## Text under study:
Mass for victims of Brumadinho disaster, Buenos Aires cathedral, Argentina, August 2019

In recent weeks, Dom Vicente Ferreira, Catholic Bishop of Brumadinho in Brazil, was in Europe speaking about the continuing impacts of the catastrophic tailings dam collapse there in January 2019, which killed 272 people. The iron ore mine at Brumadinho is owned and operated by a Brazilian mining company, Vale, in which British investors Aviva, HSBC, Legal and General, and others, have investments.

Dom Vicente was accompanied by Rodrigo Peret of Catholic organisation Franciscans International.

Both are members of the Latin American organisation Red Iglesias y Mineria (Churches and Mining Network). This is an inter-church network of grassroots church workers and community members in mining-affected communities throughout the continent. It has developed an extremely strong critique of the mining industry, especially multinational corporations, denouncing the extractivist economy and calling for complete disinvestment from the mining industry.

They held meetings with Church officials and organisations in Rome and with the United Nations in Geneva, with MEPs in Brussels and with MPs and a number of organisations in Germany and Austria.

London Mining Network representatives met with them when they were in Brussels on 6 March. LMN has worked with the Churches and Mining Network since the Samarco tailings dam disaster in November 2015. In August 2019, LMN researcher and trustee Andrew Hickman attended the Churches and Mining Network’s annual assembly in Buenos Aires, Argentina, to strengthen links between our organisations. Afterwards he was hosted by Churches and Mining Network members while visiting communities in Brazil affected by the Samarco and Brumadinho waste dam collapses and by the Minas Rio iron ore mine (owned by Anglo American).

At a gathering of organisations in Rome involved in the Justice, Peace and Integrity of Creation movement in the Catholic Church, Dom Vicente made a number of points.

He said that the tailings dam collapse at Brumadinho was a crime. The reconstruction of communities devastated by the tailings dam collapses is not just about money but about human values. Capitalism kills people: “We are colonised by the multinationals.” Multinationals think only about shareholders. But “we need to think and listen to communities and those affected by this crime. We need to listen to the indigenous people too.” There are still 11 families that have not found the bodies of their missing relatives. “We have to solve this situation together, we cannot give in to the culture of saying that all is well.” Brumadinho is not just a local problem, but a global one.

Dom Vicente noted that in the document Laudato Si – on care for our common home, published in May 2015, Pope Francis had made strident criticisms of an economic system that is devastating ecosystems and creating massive injustices.

Dom Vicente said: “We are all responsible together to look after our creation, a responsibility that has been given to us by God. I realise it is not easy to listen to a bishop who is talking about crimes. Bishops are not just there to be in their churches, we need to live and suffer with our people. I cannot remain silent with so much pain and suffering. I find it difficult to talk about this crime and also to talk about hope. It is not easy to get the balance between prayer and action. We need to look at the gospel to guide us to this. We have to change how we relate to one another and how we relate to the environment.

## Problem to solve:
Resume the report on the Brumadinho bishop's European visit from where it stops. The lines after this text play no part in the task.

## Information shown:
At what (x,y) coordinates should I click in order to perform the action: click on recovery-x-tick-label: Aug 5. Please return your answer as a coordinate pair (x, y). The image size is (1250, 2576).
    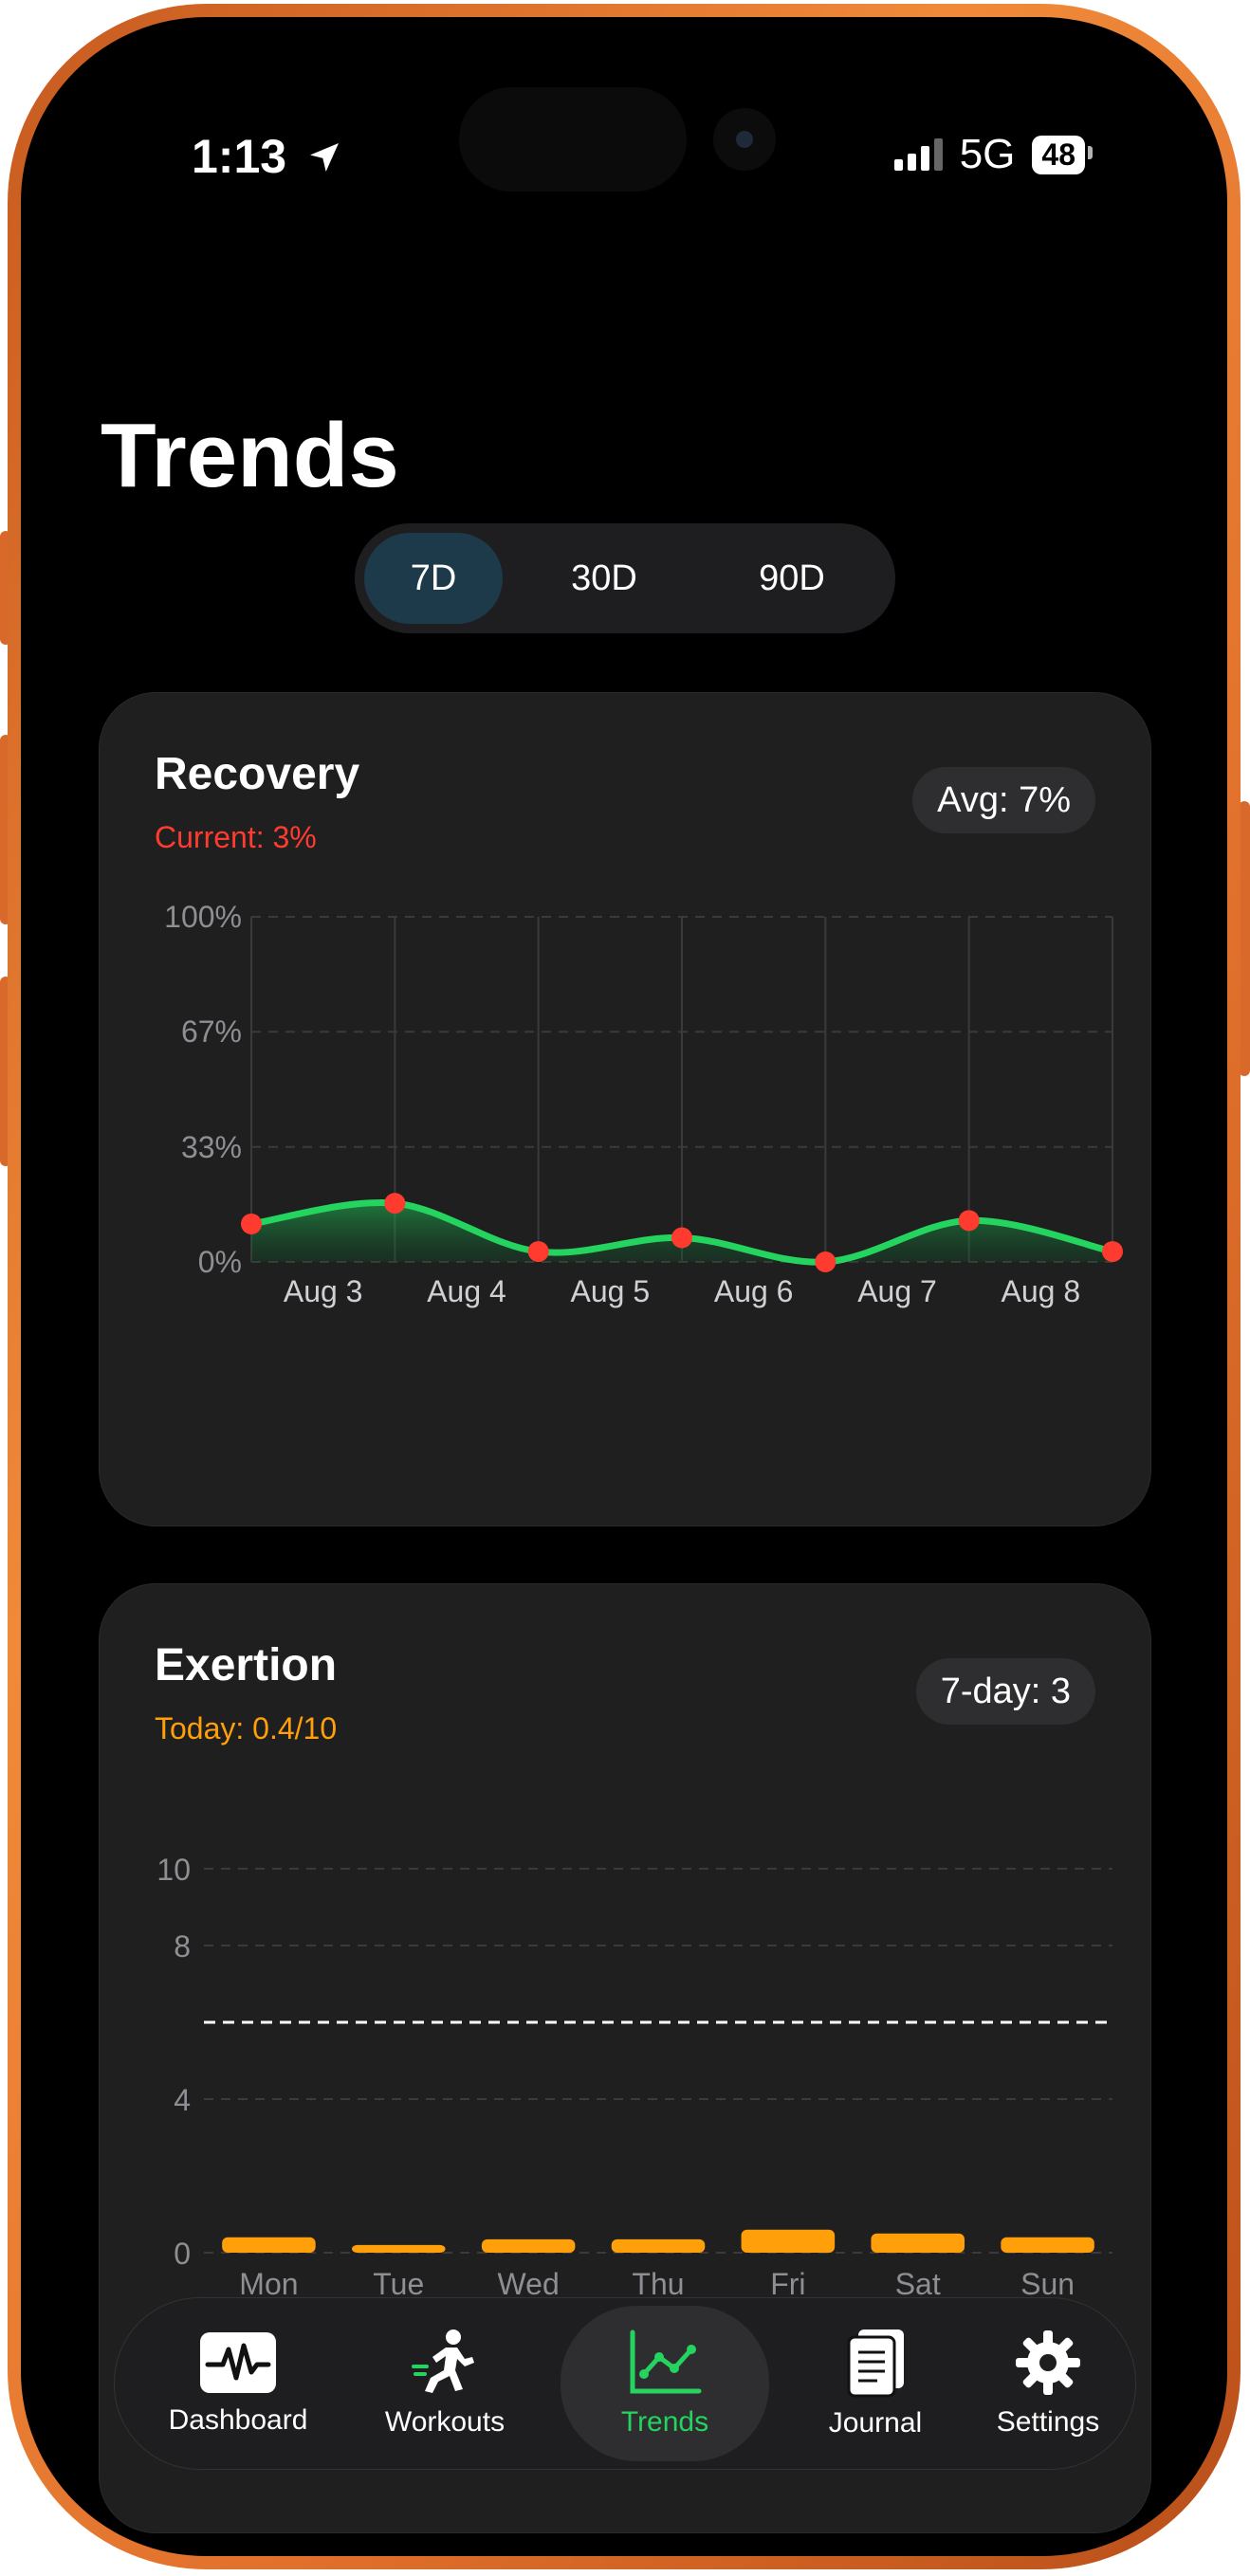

## Expected answer:
“I bring my testimony, I bring my witness. I live in Brumadinho. I talk with emotion and passion of my people. I know that many families in Brumadinho are still suffering there. Depression is a big problem. There is a wound in their heart there. This wound cannot be healed with money. Our testimony is that we fight together. Please don’t forget to pray for us, for me, for Rodrigo, for my brothers and people in Brumadinho… also those that are working for a better world. Don’t forget to pray for the victims. They are the new martyrs. Please pray, especially in this time in Lent, for a better future.”

Dom Vicente with indigenous community members at Brumadinho, Brazil, August 2019

Rodrigo Peret added: “It is crystal clear in Brazil that the government is connected with multinational corporations. Governments (including Brazil) are depending on mining. The economy is dependent on mining. What is the future in Brumadinho? It is dependent on mining companies. We call this a crime, because people die, because people are exploited.

“The dam when it was ruptured, the canteen and everything was in the shadow of the dam. Mining has grown in our territories and the people are living in the shadow of mining.

“We will find an answer by the people fighting these realities. We will find solutions by working with the people who are stepping out from this model. We are starting a movement for the people and their right to say ‘no’. We need to work alongside these people. We are following what Pope Francis is saying to us regarding changing how we are living….”

“We cannot reduce this issue just to tailings dams. Tailings dams exist because mining exists. We need to remember all of the issues around mining. Extraction (and growth) has tripled, but the population has only doubled. Most of the waste and consumption is in the northern hemisphere. Legislation and standards are useful, but it is not a solution to the bigger picture. It is not enough just to change the standards, we have to look at the whole system.”

Dom Vicente warned against trusting the mining companies: “I have seen that after the crime of Brumadinho, the mining companies have split communities. Communities no longer trust the mining companies. We watch the company’s people every day say that ‘we are repairing and giving compensation’. No, this is not the reality. It is just that they are fixing their own industry and repairing the extractive capitalist model. The communities are still divided. Many of my church brothers in Brazil say ‘the multinationals are repairing the situation’. If you go to Brumadinho, however, you will see that the people are still suffering. I see this exploitation and I too am shocked. This system killed 272 people.”

During discussions with LMN in Brussels, Dom Vicente and Rodrigo spoke about the role of ‘money politics’ in Brazil. They see the Brumadinho disaster as a metaphor for an extractivist system which benefits the rich at the expense of the poor, with suffering left behind. Apart from the deaths of 272 people, including many mine workers, huge numbers of survivors are suffering – rates of depression and suicide in the area have increased massively. Those who are responsible for the deaths at Brumadinho must be brought to justice. As well as this, at least 40 other tailings dams in Brazil are at risk of collapse.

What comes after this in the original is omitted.